# Croc bites female handler at function



## News Bot (Dec 4, 2009)

*Published On:* 04-Dec-09 06:57 PM
*Source:* AAP via NEWS.com.au

A WOMAN has been bitten by a crocodile in the provincial town of Geelong, south of Melbourne.

*Go to Original Article*


----------



## Miffy (Dec 4, 2009)

I worked for this women, must say I have never worked for a worse boss in my life.

Animals were kept in very poor conditions.
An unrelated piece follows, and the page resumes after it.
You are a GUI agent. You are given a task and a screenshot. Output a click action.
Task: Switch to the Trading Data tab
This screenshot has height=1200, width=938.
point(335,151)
What goes around comes around, I say......


----------



## JasonL (Dec 4, 2009)

Geez, forget the wounds, I would of died from embarrassment.


----------



## andyscott (Dec 5, 2009)

I was hoping for pics


----------



## Snake Catcher Victoria (Dec 5, 2009)

Oh yea, i wouldnt want to bitten by this
Saltwater crocodile attacks Tracey Sandstrom in East Geelong - Local News - Geelong, VIC, Australia
Looks like Snappy got sent to his room with no dinner.
Get well soon Tracey


----------



## redbellybite (Dec 5, 2009)

OUCHIESSSSSS!!!!! copping a bite off snappy would be nasty ...hope she gets better soon ..its a beautiful croc ..as with anything ,play with fire sometimes ya get burnt ...All of us at risk with our reptile pets ..just some of us are at a bigger risk then others, when it comes to hospital treatment ...


----------



## Cj3cooper (Dec 5, 2009)

yeah that'll do it every time.


----------



## Brown_Hair (Dec 6, 2009)

Miffy said:


> I worked for this women, must say I have never worked for a worse boss in my life.
> 
> Animals were kept in very poor conditions.
> 
> What goes around comes around, I say......


care to expand more?


----------